--- EXERCISE BRIEF ---
If a picture appears in the records, leave it out and transcribe the rest exactly.

=== Section Start ===

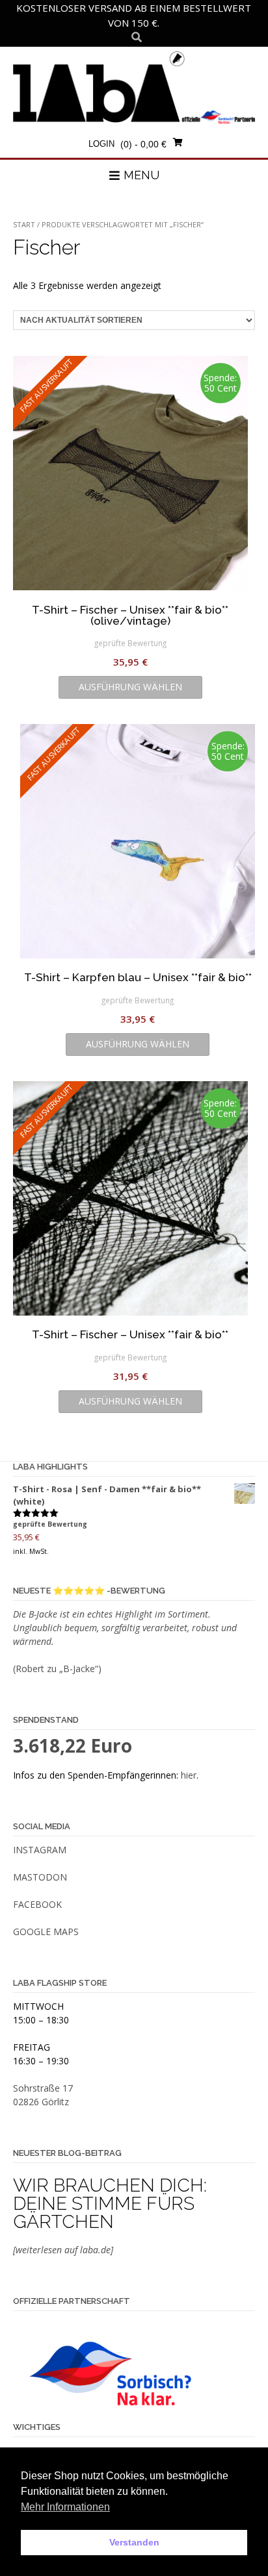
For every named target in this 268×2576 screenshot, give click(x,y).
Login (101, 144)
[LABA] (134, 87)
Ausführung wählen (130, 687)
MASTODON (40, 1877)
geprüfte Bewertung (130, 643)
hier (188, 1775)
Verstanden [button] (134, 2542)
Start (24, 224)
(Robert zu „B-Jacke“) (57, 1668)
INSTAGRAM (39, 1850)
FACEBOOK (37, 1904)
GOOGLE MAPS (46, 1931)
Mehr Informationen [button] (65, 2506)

=== Section End ===

--- FINAL ANSWER ---
For every named target in this 268×2576 screenshot, give click(x,y).
Login (101, 144)
[LABA] (134, 87)
Ausführung wählen (130, 687)
MASTODON (40, 1877)
geprüfte Bewertung (130, 643)
hier (188, 1775)
Verstanden [button] (134, 2542)
Start (24, 224)
(Robert zu „B-Jacke“) (57, 1668)
INSTAGRAM (39, 1850)
FACEBOOK (37, 1904)
GOOGLE MAPS (46, 1931)
Mehr Informationen [button] (65, 2506)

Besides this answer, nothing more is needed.